Key Takeaways
- Ghana’s inflation rose to 3.7% in May, a second consecutive monthly increase
- Energy price pressures from the Iran conflict are feeding through to consumer prices
- The Bank of Ghana is now widely expected to hold rates at its next meeting
Ghana’s annual inflation rate rose for the second straight month in May, as rising energy costs linked to the Iran war added fresh pressure on prices in an economy that had been on a strong recovery path.
Government Statistician Dr. Alhassan Iddrisu announced the figure at a press briefing in Accra on Wednesday. Consumer prices rose 3.7% year-on-year in May, up from 3.4% in April, with prices increasing 1.1% on a month-on-month basis.
The back-to-back increases mark the first sustained upward shift in Ghana’s inflation since December 2024, when the country began a 15-month streak of falling prices.
The uptick raises fresh questions about how long Ghana can hold onto its position as one of the lowest-inflation economies in sub-Saharan Africa. Dr. Iddrisu told reporters the numbers carried two distinct messages.
“The long-term trend is firmly downward and reassuring, but in the most recent months prices ticked up a little. Both insights are true, and we report both because our duty is to give you the full and honest picture,” he said.

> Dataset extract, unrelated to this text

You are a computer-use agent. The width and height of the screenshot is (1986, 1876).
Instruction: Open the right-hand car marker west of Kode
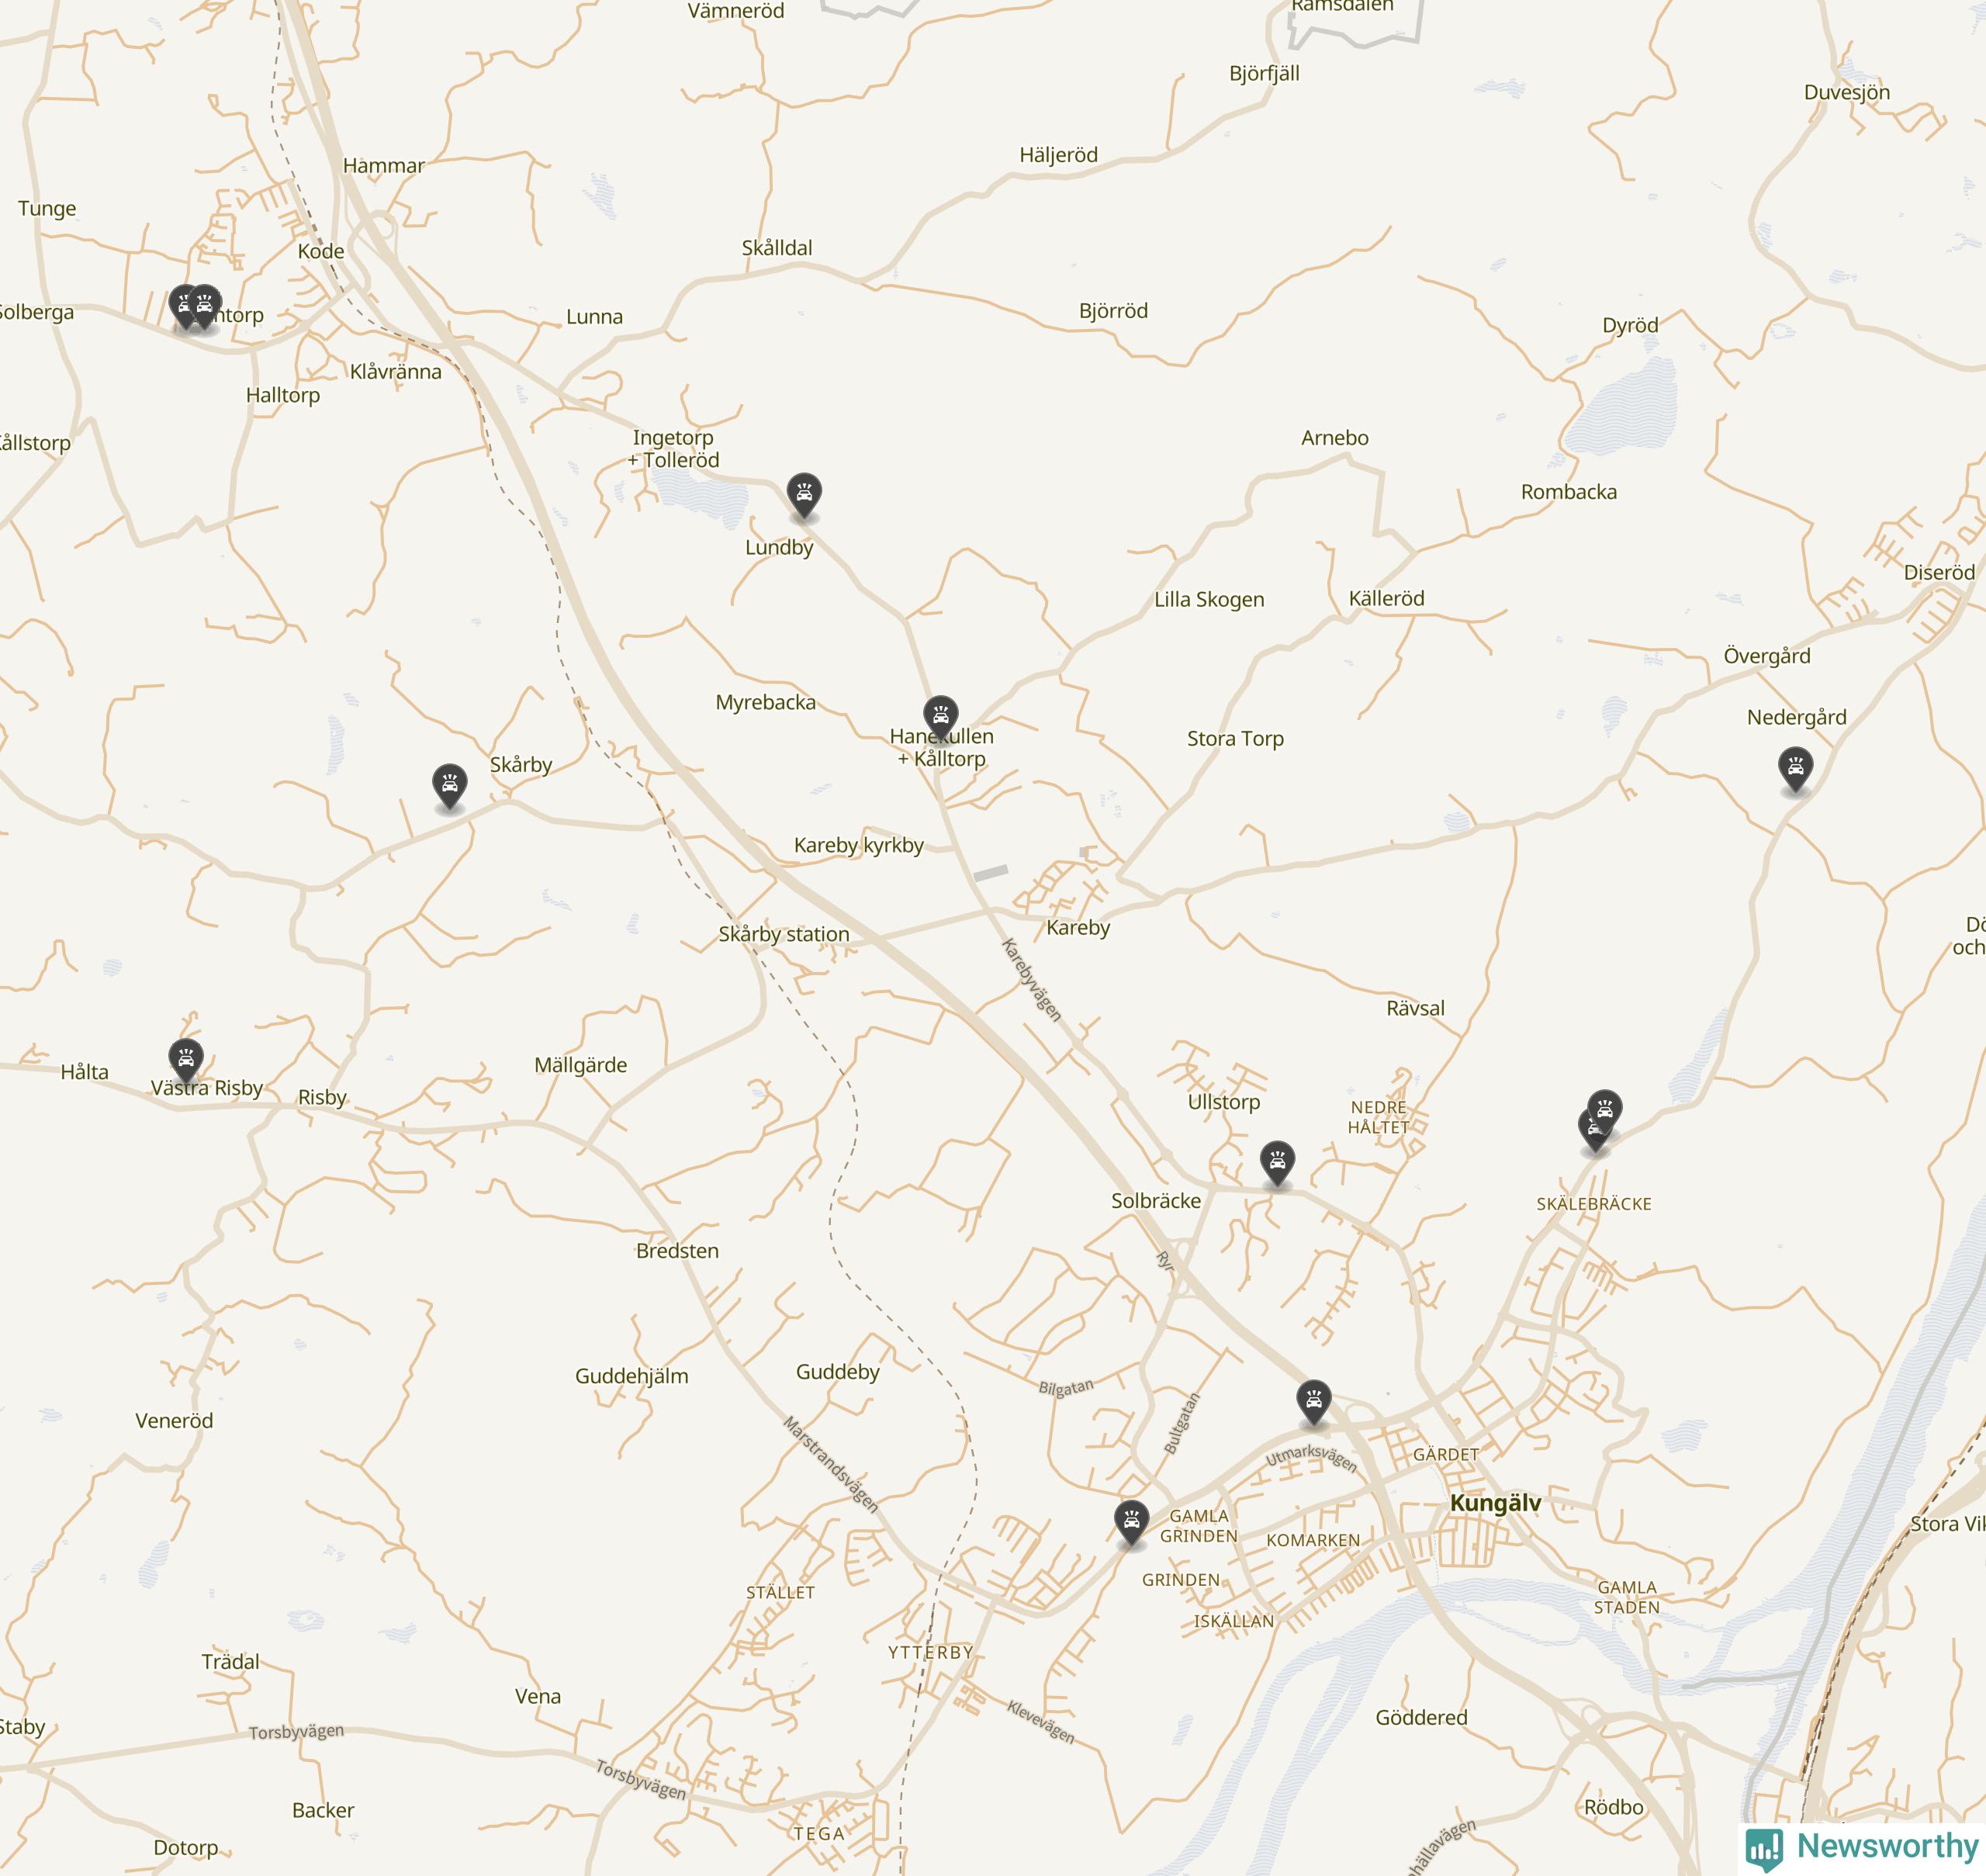[x=205, y=306]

A recovery still intact, but no longer unopposed
The broader inflation story in Ghana remains one of remarkable improvement. Headline inflation has fallen from a crisis peak of 54.1% in December 2022 to 3.7% in May 2026, one of the steepest disinflation trajectories recorded anywhere in the world over a comparable period.

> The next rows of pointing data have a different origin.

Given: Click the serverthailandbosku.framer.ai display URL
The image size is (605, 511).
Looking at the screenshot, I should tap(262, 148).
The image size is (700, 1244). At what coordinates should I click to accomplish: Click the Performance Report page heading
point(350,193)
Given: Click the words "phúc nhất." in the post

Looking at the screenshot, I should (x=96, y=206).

Iddrisu said the distance travelled in just 12 months alone was striking. “In the space of 12 months, the rate of price increases has fallen by a remarkable 14.7 percentage points.
That is one of the most encouraging stories in these numbers we are releasing today,” he said. But the direction of the last two months has changed. Non-food inflation accelerated to 4.2% in April from 3.9% in March, largely on account of fuel prices, while food inflation had been among the more stable components of the consumer basket.

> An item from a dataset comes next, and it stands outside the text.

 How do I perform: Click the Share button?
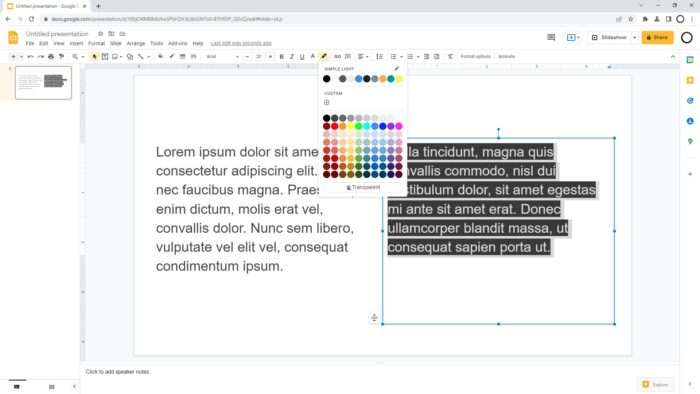(x=657, y=37)
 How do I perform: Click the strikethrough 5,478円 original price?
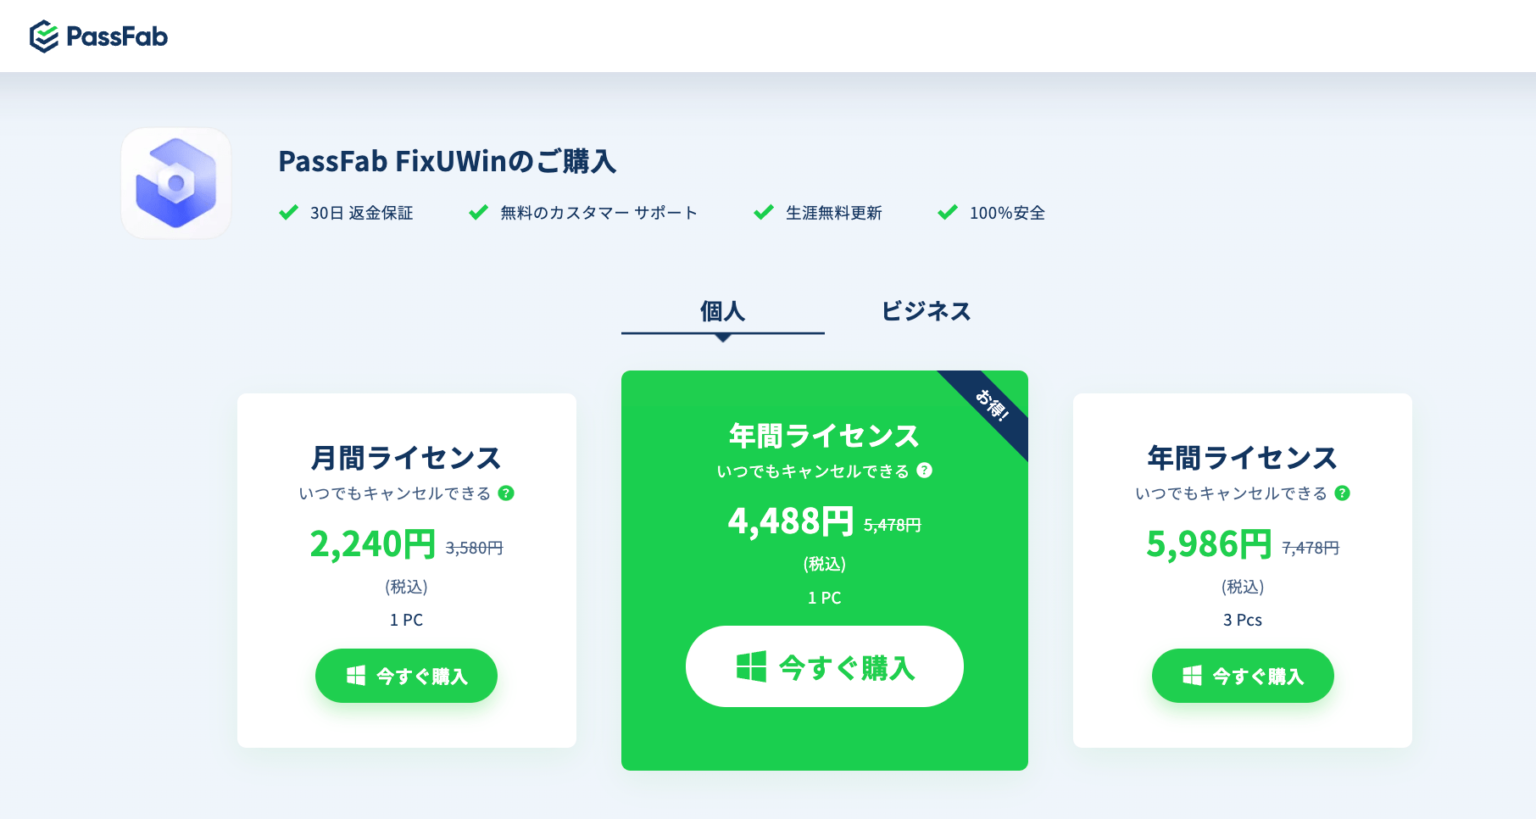coord(893,524)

The May data suggests that pressure is spreading.
How the Iran war is feeding through
Ghana imports roughly 70% of its refined petroleum products, leaving it directly exposed to global crude price movements.
The Bank of Ghana Governor Johnson Asiama has said the Middle East conflict “stoked inflationary concerns and heightened policy uncertainty, with potential implications for the domestic economy through the trade and financial channels.”
Ghana raised petrol prices by around 15% and diesel by roughly 19% in April after Brent crude surged past $100 a barrel following escalations in the Strait of Hormuz.
Energy costs make up approximately 15% of Ghana’s inflation basket, not counting transport.
With road transport accounting for the bulk of goods movement across the country, fuel price increases feed into food, logistics, and services costs within weeks.
What it means for interest rates
The Bank of Ghana held its benchmark interest rate at 14% at its May 2026 meeting, pausing after five consecutive rate cuts that had brought the policy rate down from 28% in May 2025.
The decision was in line with market expectations. Policymakers described the stance as cautious but supportive, designed to anchor inflation expectations while allowing room for economic activity to continue recovering.
With inflation now rising for a second consecutive month, analysts expect the central bank to maintain that hold at its next meeting.
The benchmark rate is projected to remain at 14% through the end of the current quarter, according to market forecasts, with cuts only expected to resume if inflation returns to a clear downward path.
Where things stand
The Ghana Statistical Service said the Consumer Price Index rose to 270.2 in May 2026 from 260.5 in May 2025.
No date has been set for the Bank of Ghana’s next Monetary Policy Committee meeting, though it typically convenes every two months.
The government has indicated it is monitoring petroleum levy options to limit further fuel price increases, though no formal decision has been announced.